By the beginning of March, Brown had finalized the main members of his cast. He asked fellow director and screenwriter Howard Estabrook to take the script and clean and tighten it, although he was given no screen credit for his efforts. By the middle of the month, Brown had the cast in rehearsals, and began filming by March 22. After filming had commenced, Brown added the final two cast members, Nicholas Soussanin and Robert Keith. The new technology of the "Dunning Process" (to adapt the film into foreign languages) was used in filming, but there is no record of the film ever being produced in a foreign language. Principal photography on the film was completed by the middle of April, and the film was being screened by industry professionals by the end of the month. The film began receiving reviews on May 17, 1931, which has led some modern sources to incorrectly date this as the film's release date. The film premiered in New York City at the Mayfair Theater on June 6, 1931.

==Reception==
The film did not perform well at the box office, and was not one of the few films released by RKO that year which posted a profit. Mordaunt Hall, critic for The New York Times was less than impressed by the film, calling it "unbelievable", and stating that both the script and the acting were "crude". He did, however, give credit to the performance of Sidney Toler, as the one bright spot for the film. Modern Screen only rated the film "fair", making the comment that the actors tried their best with the material given them, but they could only do so much with the improbable plot. Motion Picture Daily also referenced the improbable plot, while giving credit to the attempts by the acting crew to overcome the material. They went on to call Brown's direction, "ineffectual". Screenland called it a "weak melodrama", and gave credit to the cast for attempting to overcome the implausible script.
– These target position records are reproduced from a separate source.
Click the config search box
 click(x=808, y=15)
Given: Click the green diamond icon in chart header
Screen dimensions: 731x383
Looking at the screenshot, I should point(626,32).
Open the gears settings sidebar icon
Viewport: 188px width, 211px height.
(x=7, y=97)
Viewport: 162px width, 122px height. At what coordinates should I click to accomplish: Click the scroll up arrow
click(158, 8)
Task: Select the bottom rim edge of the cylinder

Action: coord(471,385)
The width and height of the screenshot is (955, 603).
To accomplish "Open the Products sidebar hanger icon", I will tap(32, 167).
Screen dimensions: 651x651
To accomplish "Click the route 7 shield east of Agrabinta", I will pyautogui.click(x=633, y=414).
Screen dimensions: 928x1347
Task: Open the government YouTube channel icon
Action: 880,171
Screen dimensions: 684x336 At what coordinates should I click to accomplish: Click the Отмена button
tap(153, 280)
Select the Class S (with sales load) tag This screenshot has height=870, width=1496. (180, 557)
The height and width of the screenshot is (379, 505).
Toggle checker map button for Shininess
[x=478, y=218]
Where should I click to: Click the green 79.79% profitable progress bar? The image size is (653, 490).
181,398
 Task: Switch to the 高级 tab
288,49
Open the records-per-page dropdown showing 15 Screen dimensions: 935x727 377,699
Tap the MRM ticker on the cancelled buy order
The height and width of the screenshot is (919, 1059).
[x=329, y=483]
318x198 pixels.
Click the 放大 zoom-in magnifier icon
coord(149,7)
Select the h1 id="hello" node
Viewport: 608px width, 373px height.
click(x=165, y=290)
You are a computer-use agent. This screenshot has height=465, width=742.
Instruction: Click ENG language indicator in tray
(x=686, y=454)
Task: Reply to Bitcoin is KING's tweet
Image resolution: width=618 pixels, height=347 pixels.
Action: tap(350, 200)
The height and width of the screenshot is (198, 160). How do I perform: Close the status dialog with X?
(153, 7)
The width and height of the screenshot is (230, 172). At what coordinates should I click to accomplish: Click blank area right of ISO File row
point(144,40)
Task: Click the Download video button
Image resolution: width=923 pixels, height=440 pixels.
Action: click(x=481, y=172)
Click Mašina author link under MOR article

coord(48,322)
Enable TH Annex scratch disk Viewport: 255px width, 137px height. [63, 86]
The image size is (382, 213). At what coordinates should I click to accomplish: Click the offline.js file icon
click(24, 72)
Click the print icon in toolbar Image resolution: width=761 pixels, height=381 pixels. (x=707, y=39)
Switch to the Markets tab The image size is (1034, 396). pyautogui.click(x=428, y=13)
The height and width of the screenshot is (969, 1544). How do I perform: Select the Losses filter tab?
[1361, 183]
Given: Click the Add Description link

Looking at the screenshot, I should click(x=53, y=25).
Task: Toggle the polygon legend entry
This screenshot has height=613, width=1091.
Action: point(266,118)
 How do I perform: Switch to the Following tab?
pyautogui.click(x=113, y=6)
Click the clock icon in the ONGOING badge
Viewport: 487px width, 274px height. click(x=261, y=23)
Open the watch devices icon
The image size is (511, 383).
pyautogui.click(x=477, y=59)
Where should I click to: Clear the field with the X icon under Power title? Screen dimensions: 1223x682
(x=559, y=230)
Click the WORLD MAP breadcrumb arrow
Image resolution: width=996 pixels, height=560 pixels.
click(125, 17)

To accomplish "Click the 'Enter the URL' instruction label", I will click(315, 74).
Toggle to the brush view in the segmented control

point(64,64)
The film did receive several positive reviews. The Film Daily called the film a "... good number for sophisticated audiences ...", giving good marks to the direction and photography, but criticizing the script for creating "artificial" situations. Other publications which had some positive comments about the film included: the Boston Globe, which applauded the acting; the Boston Traveler, which said the plot was novel; the Portland Evening News which thought the film was "Interesting and original"; and the Detroit Daily Mirror which said, "Vivid drama ... good audience stuff". The Motion Picture Herald enjoyed the film, calling it "... better than average screen entertainment," and "... adult and thought-provoking drama." They singled out the acting abilities of Astor, Cortez and Kelly, particularly Astor, of whom they said, "It should do much in establishing the talents of the charming Mary Astor as a stellar personality." They were less kind to Holt's performance, and felt that overall the film did not go far enough in exploring the fall from grace of Astor and Cortez characters when they are forced to live together. While not a stellar review, Silver Screen magazine said White Shoulders was a "good" film, complimenting the novel plot twists, and the performances of Astor, Holt and Cortez.